National has to operate within the world of real politik. It is not so wedded to market philosophy that it is blind to voter expectations. The current size of the state has allowed real growth in health expenditure and an expanded infrastructure spend. But National has constrained government expenditure in virtually every other area, most of which do not directly affect the daily lives of New Zealanders. While public servants in Wellington might complain about a decade of fixed budgets, this chiefly affects the Wellington bureaucracy, rather than the delivery of services out in the community.

A growing economy has disguised the shift of the size of government from 35% of GDP in 2008 to 30% in 2017. A larger workforce and shrinking welfare rolls automatically reduces government expenditure. As a result the 2016 budget was able to increase basic welfare payments, even as the size of government shrank. This year’s budget provided modest tax cuts and increases in Working for Families. Health and education received real per capita increases.

But will Labour and the Greens’ Budget Responsibility Rules survive? The parties may yet conclude that it is imperative to dump the constraints of the rules in order to make themselves more electorally appealing. If being fiscally prudent has the effect of so limiting policy choices that they cannot offer a different platform to National, what is the point in keeping them?

It would be easy to imagine a more leftwing platform that involved a lot more government spending. Just for starters, a universal student allowance, free doctor visits up to age 18, 3% interest loans for first-home buyers, and a dramatic boost to public transport would certainly cost several billion dollars. Manifesto commitments like this would require significant tax increases.

But younger voters might be up for it if they saw themselves getting a better stake in society. At present young people feel excluded from the property market. They may well feel that there is little point in supporting the current economic settings if it does not include them the most fundamental human needs of decent and secure housing. In any event it would not be young voters who would be paying the tax increases, it would be their parents.

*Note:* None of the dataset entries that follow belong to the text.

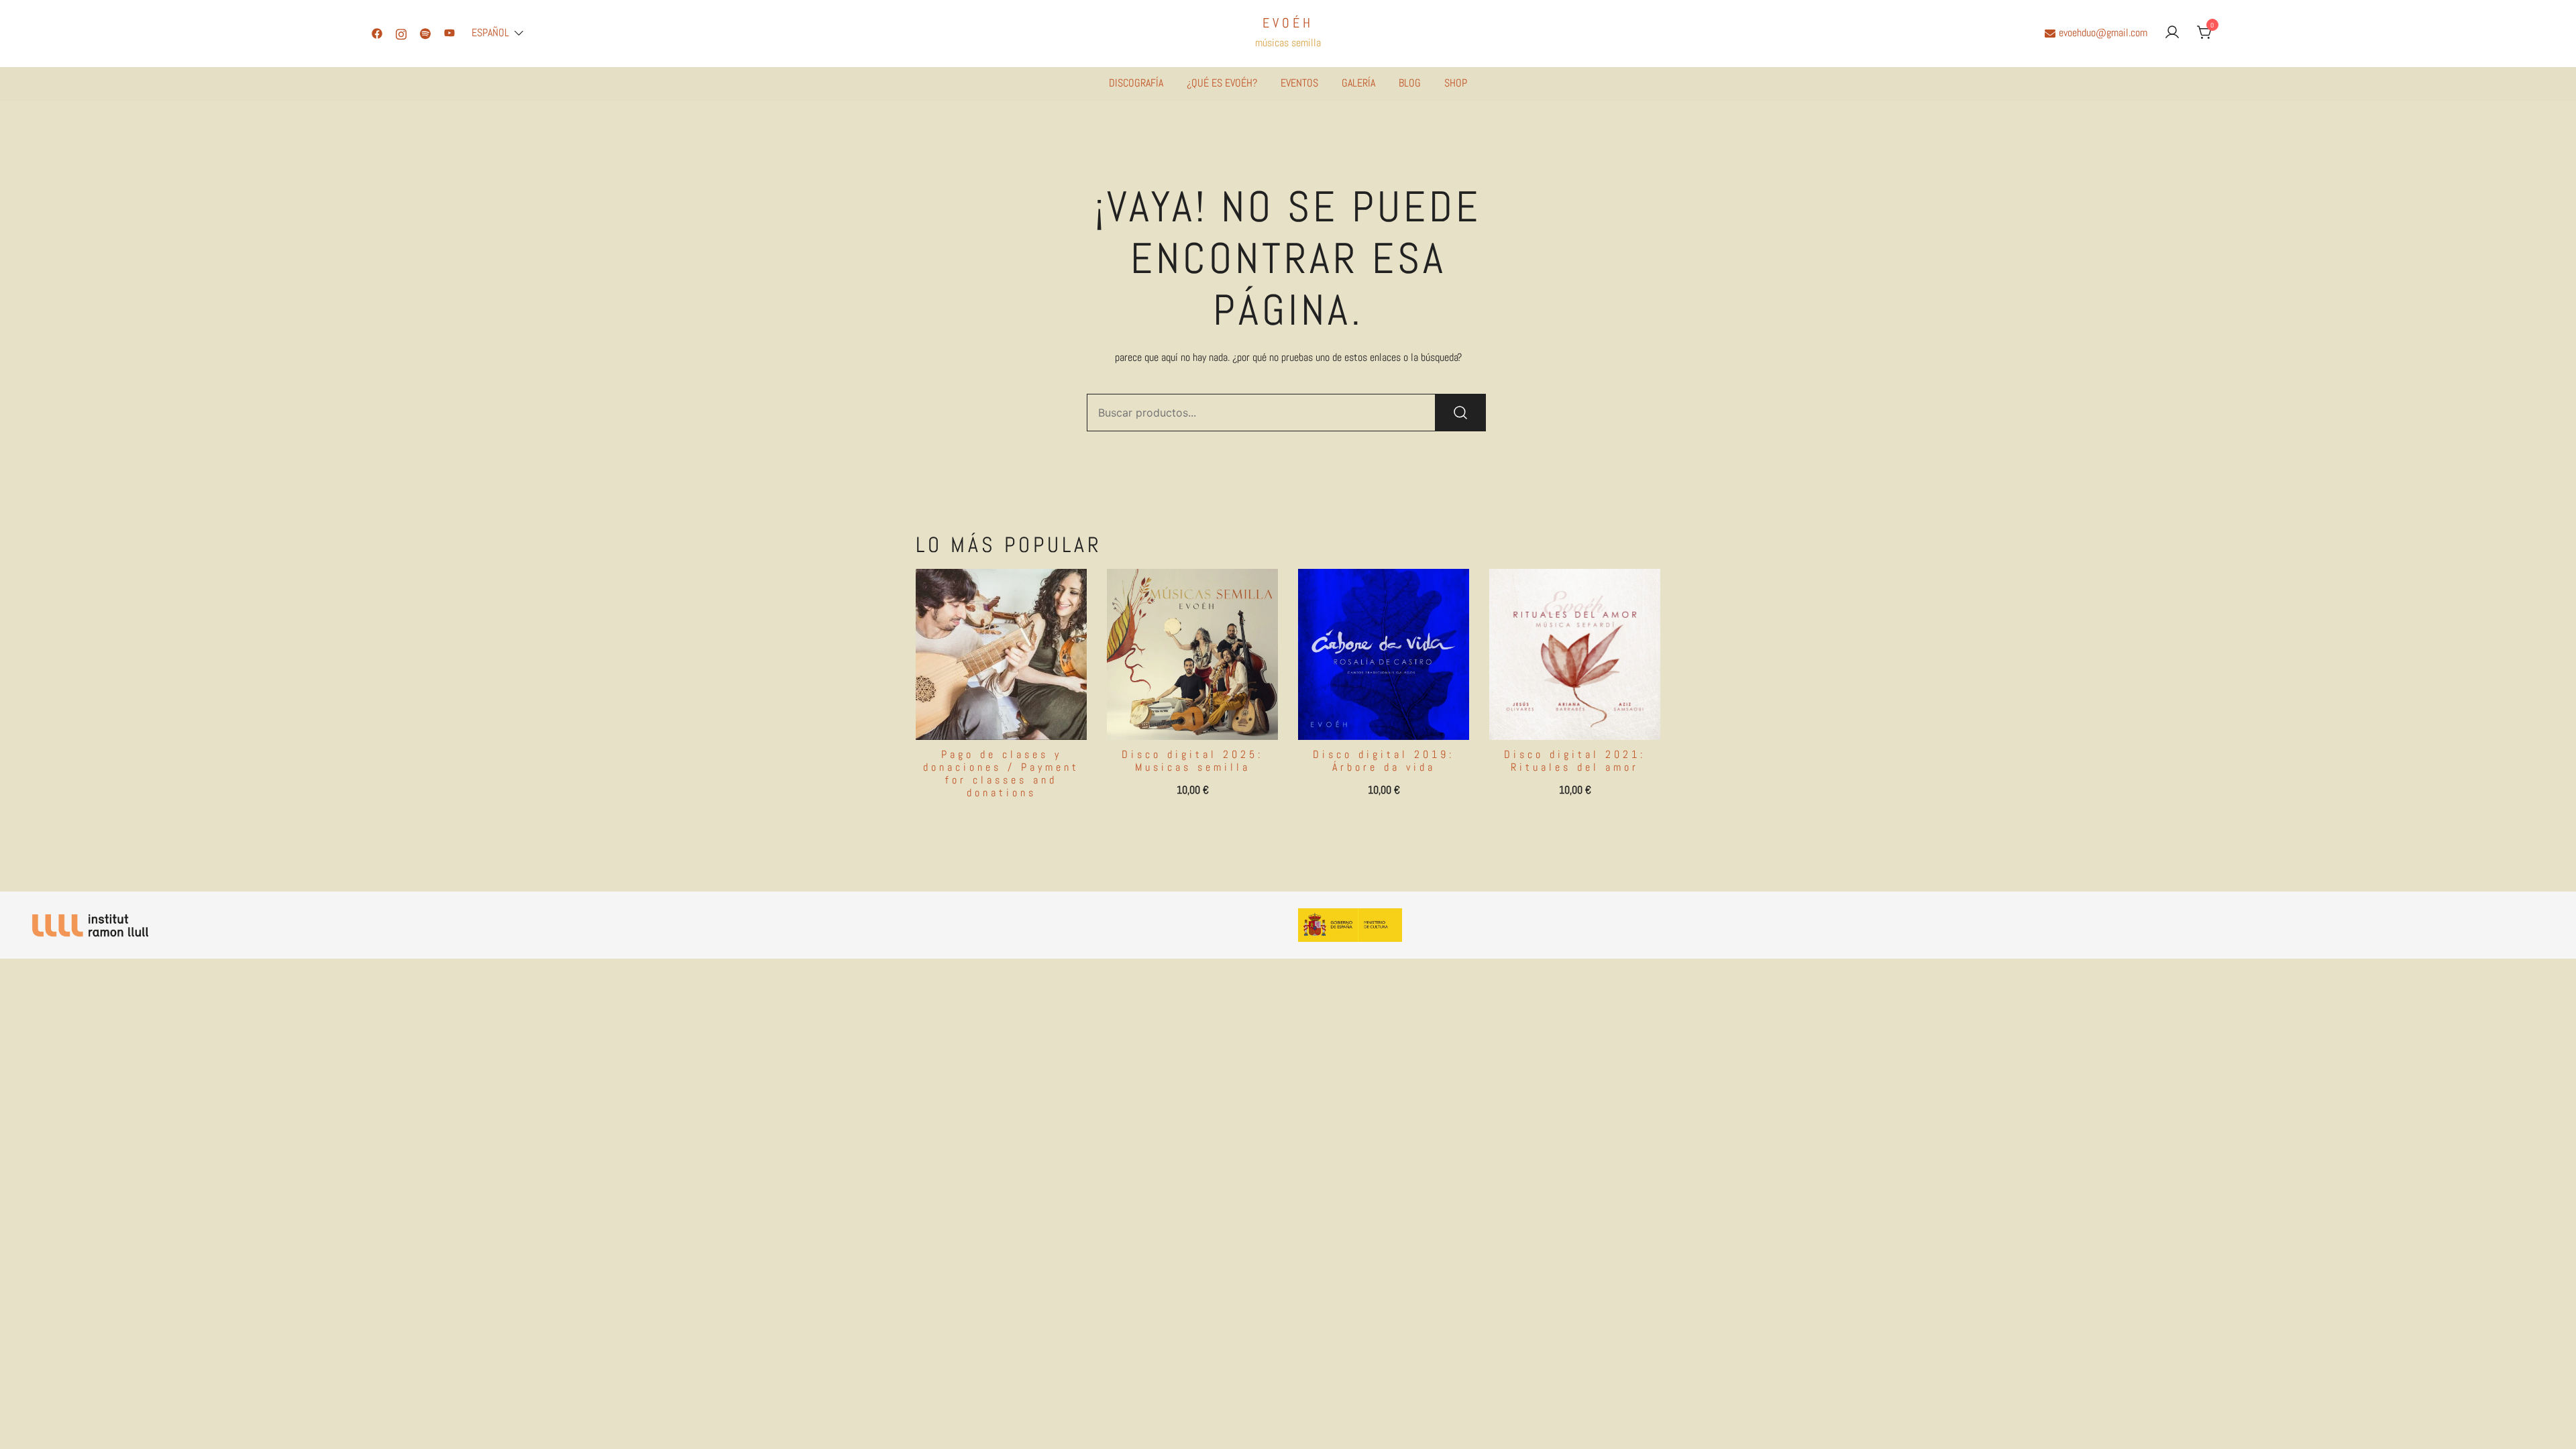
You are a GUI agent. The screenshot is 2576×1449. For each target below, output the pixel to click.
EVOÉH (1288, 23)
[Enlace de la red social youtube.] (449, 32)
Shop (1455, 83)
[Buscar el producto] (1460, 412)
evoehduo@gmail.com (2103, 32)
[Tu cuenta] (2172, 33)
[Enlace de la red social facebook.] (377, 32)
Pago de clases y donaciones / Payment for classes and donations (1001, 773)
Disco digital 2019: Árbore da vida (1383, 760)
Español (490, 32)
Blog (1410, 83)
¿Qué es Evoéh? (1222, 83)
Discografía (1136, 83)
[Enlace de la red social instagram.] (401, 32)
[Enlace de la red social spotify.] (425, 32)
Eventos (1299, 83)
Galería (1358, 83)
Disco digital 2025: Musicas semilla (1192, 760)
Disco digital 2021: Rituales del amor (1575, 760)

Such a programme has real risks. New Zealand is not in the grip of austerity. National would readily paint this programme as endangering all the economic gains of the last few years. However, National will need to have its own positive programme of government spending in order to hold the reins of government. It will inevitably address the social deficit, especially in housing. Perhaps also unleashing innovation, which will have its own appeal to at least some younger voters.

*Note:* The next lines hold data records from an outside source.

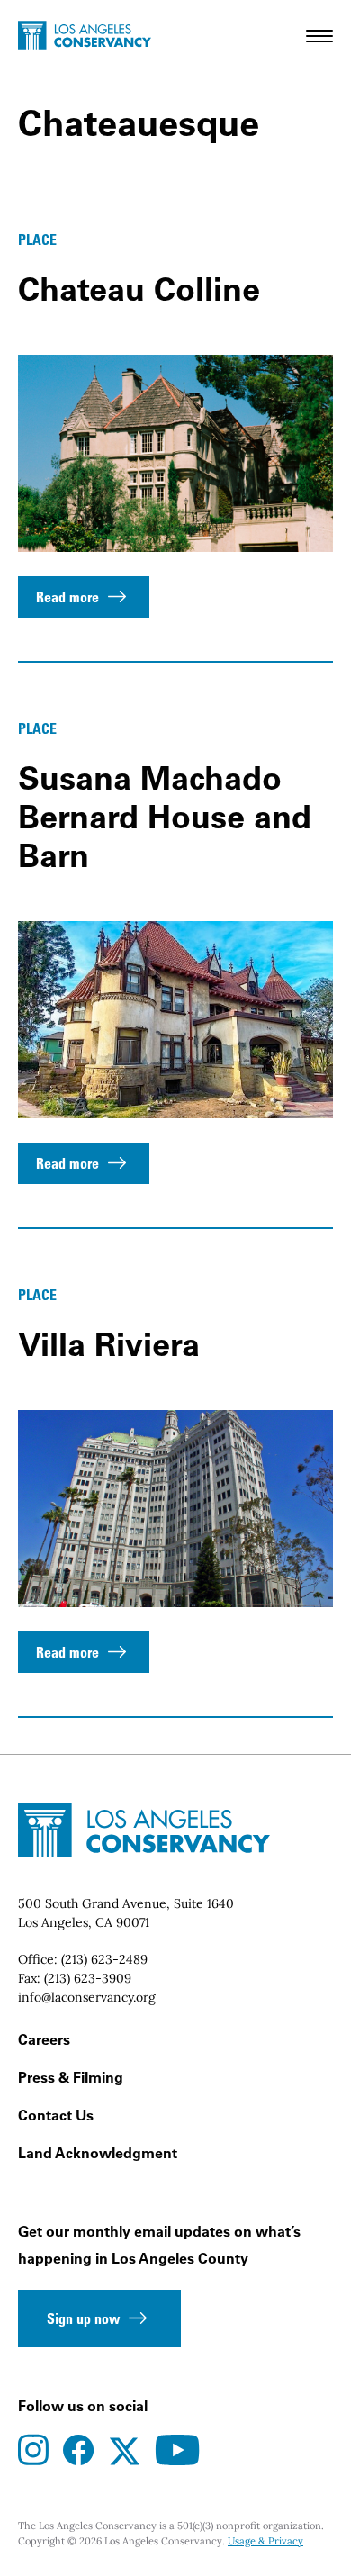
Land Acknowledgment (97, 2153)
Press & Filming (70, 2077)
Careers (44, 2039)
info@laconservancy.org (87, 1997)
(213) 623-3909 (87, 1978)
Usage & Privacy (265, 2541)
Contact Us (56, 2115)
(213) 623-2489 (104, 1959)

Our election, at least on the policy front, has been looking boringly predictable. The polls have barely shifted in the last year or so.

The main uncertainty has been Winston’s choice. Which side will he go for?

Of course that is no small matter. He would be deciding the government. With the Labour  and Green Budget Responsibility Rules, it might be more about changing the people in the ministerial offices, rather than changing the direction of government.

Perhaps what is needed to shift the electoral dynamic is an election fought on a wider range of policy alternatives. Not one just concerned with changing the personnel, but one that gives real choice to the voters.